The initiative is known as Project Cedar, and it is the inaugural project of the New York Fedʻs New York Innovation Center (NYIC).
Phase I examined the potential application of distributed ledger technology, specifically blockchain, to improve cross-border payments. The 12-week experiment included the development of a wholesale CBDC prototype and revealed that wholesale cross-border digital currency transactions supported by blockchain technology can deliver fast and safe payments.
“Safe and efficient cross-border payments are critical to the functioning of the global economy,” Per von Zelowitz, director of the New York Innovation Center, said. “Project Cedar Phase I revealed promising applications of blockchain technology in modernizing critical payments infrastructure, and our inaugural experiment provides a strategic launch pad for further research and development regarding the future of money and payments from the U.S. perspective.”
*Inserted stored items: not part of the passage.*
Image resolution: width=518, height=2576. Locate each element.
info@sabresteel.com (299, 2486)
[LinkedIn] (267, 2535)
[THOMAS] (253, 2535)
Specifically, Phase I simulated a foreign exchange (FX) spot trade and introduced a wholesale CBDC prototype to test whether using blockchain technology could improve speed, cost, and access to cross-border wholesale payments. Currently, it takes about two days for most FX spot trades to settle. During this period, payment senders and recipients are exposed to settlement, counterparty, and credit risk, which, among other things, can hinder an institution’s ability to readily convert its assets into cash.
The Phase 1 experiment revealed three key findings that showed how cross-border payments supported by blockchain technology can deliver faster and safer payments. The first finding showed that transactions on the blockchain-enabled distributed ledger system settled in under 15 seconds on average. Second, the simulated ledger network enabled atomic settlement, meaning both sides of the simulated transactions were settled either simultaneously or not at all. This greatly reduces the risks that counterparties are currently subject to. Third, the distributed ledger system enabled payments on a 24/7/365 basis and transactions across homogeneous ledgers networks.
Further, the project revealed key questions and highlighted areas for further research, specifically around ledger platform design, interoperability, and security.
New York Fed officials point out that the project is not intended to advance any specific policy outcome or signal that the Federal Reserve will make any imminent decisions about issuing a retail or wholesale CBDC.